Most Texas Data Centers Weathered the Storm, But Things Did Not Go Smoothly
From generator fuel delivery issues to mechanical and electrical systems failing because of the extreme cold, it was one giant corner case of a week.
The largest companies that operate data centers in Texas appear to have weathered last month’s extreme and prolonged cold snap – and the ensuing statewide electricity chaos – without major outages. Some data centers in the state did fail, according to local news reports and public notices by organizations whose services were interrupted because of the outages.
Data center facilities and operating processes are designed to prevent outages when electrical utilities fail, and overall it looks like most of them worked as designed during the third week of February, after temperatures plunged, knocking out a huge portion of the state grid’s generation capacity and dragging down its operating frequency. Bill Magness, CEO of the Electric Reliability Council of Texas (the grid operator) who was fired last week, said that at one point the frequency was so low that it looked like the grid was minutes away from complete failure, saved only by the load reduction energy providers achieved through ERCOT-ordered blackouts.
Not everything went smoothly for Texas data center operators. It was colder than it had ever been in recent memory, and the amount of generation capacity that went offline – about half – was unprecedented.
Local sources shared with DCK that some data center operators had issues with electrical failover systems and cooling systems not behaving as expected because (not unlike the state’s electrical infrastructure) they weren’t adequately “winterized,” or designed to operate at such low temperatures. Many operators had a hard time securing timely deliveries of generator fuel to top off their tanks in case the blackouts would extend longer than their on-site fuel supplies could last.
Primary Concern: Generator Fuel
Not all data centers in the state lost utility power, but if you operated one that did and you wanted to get some diesel to your site, you had little chance of getting it delivered from within the state’s borders. Securing a timely enough fuel delivery required deep pockets, tight relationships (preferably with national-scale fuel suppliers), and some creativity.
There was no shortage of diesel in the state – which has far more oil refineries per square foot than any other – but getting it out of storage and to where it was needed was a different matter. Even Texas truck stops, where delivery trucks fill up tanks for their own engines, were mostly out of commission, either because they had run out of fuel and couldn’t get more delivered or because they had lost power and couldn’t run their pumps.

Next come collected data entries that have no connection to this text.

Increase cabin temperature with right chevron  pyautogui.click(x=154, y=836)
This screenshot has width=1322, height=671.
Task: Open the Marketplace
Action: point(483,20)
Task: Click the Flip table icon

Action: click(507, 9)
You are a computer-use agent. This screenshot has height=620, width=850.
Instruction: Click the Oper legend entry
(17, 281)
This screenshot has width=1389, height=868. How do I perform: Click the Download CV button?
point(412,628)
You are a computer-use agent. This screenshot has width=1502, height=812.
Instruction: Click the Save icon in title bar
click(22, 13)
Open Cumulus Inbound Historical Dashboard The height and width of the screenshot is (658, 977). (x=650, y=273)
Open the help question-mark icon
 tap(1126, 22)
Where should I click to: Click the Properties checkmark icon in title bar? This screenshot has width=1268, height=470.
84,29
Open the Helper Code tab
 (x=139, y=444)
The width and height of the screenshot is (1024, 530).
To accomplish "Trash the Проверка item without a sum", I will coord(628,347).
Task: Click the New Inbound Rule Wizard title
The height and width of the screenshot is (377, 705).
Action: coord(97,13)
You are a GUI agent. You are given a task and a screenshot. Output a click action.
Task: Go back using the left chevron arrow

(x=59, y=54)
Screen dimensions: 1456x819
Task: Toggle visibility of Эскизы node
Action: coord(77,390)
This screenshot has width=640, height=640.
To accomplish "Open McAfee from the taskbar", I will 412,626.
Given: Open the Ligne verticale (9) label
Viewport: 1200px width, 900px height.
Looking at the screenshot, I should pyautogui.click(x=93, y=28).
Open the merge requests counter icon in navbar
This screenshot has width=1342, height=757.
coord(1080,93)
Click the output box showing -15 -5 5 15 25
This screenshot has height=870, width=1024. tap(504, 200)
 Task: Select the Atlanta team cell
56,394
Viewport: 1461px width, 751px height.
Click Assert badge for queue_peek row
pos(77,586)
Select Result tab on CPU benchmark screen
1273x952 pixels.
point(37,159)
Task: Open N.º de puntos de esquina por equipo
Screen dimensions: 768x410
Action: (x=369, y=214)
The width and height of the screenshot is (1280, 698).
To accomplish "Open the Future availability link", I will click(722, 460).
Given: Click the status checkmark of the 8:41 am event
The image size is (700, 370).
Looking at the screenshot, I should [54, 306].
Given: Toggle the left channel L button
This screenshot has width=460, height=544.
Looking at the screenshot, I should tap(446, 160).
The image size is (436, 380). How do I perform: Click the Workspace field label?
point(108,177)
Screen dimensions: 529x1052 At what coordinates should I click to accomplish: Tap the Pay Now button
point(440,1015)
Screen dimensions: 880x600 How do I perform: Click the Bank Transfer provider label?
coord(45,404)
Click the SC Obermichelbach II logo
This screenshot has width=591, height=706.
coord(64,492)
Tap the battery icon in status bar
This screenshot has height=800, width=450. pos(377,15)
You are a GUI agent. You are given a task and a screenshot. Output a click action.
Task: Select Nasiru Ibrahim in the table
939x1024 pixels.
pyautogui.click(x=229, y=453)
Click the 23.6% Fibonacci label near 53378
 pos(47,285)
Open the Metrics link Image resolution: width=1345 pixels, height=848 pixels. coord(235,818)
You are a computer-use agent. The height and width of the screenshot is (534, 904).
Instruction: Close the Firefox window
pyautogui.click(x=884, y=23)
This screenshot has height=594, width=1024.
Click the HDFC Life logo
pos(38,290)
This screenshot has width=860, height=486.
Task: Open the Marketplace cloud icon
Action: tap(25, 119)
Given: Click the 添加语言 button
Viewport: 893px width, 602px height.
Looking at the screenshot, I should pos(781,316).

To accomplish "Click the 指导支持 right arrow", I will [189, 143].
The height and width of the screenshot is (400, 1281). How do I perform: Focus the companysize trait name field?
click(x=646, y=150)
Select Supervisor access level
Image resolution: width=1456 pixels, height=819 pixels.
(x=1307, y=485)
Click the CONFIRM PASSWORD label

A person who works for a data center operator in the state who spoke with DCK on condition of anonymity said the operator, whose entire data center capacity in Texas ran fully on generators for two days during that week, said there was no fuel available from typical sources and suppliers that could source it wouldn’t guarantee a timely delivery. The operator eventually managed to source fuel from an out-of-state supplier.
If a data center operator contacted their normal in-state fuel supplier during that week, “they either were told it was going to be a longer time and they could wait, or they were told, ‘we just don’t have any way to get to you,’” Scott Fisher, senior VP of policy and public affairs for the Texas Food & Fuel Association, told DCK. In many parts of the state, roads were so icy that not a single truck was moving for days, he said.
“Believe it or not, all of Texas was impacted by that winter storm,” Fisher said. “Every county was impacted, either with snow-ice or well-below-normal winter temperatures, all the way into the Rio Grande Valley, which is subtropical. They rarely get down to [negative] 20 degrees (Fahrenheit) – let alone 40 degrees. Everything you can imagine that can freeze in that kind of situation pretty much did.”
‘It Would Affect the Internet, Period’
Akamai Technologies, which operates one of the world’s largest content delivery networks, keeps most of its computing capacity in the region in six data centers in the Dallas-Fort Worth metro, neither of which worried Todd Lawrence, the company’s VP of Americas infrastructure, as much as the one building in the area where Akamai’s local network interconnects with the rest of the internet: Equinix-owned Infomart, at 1950 N. Stemmons Freeway in Dallas.
“It was the number-one concern,” Lawrence told DCK. “For me it wasn’t about servers [in the six other data centers in the area], it was about routers [at Infomart] going down, and that would’ve been a real problem.”
It was worrisome because Infomart had switched to generators, but Akamai’s local team wasn’t getting solid information from Equinix about when fuel deliveries were scheduled. (The team had created a spreadsheet to track fuel status and staff access at each of its Texas sites amid all the chaos.)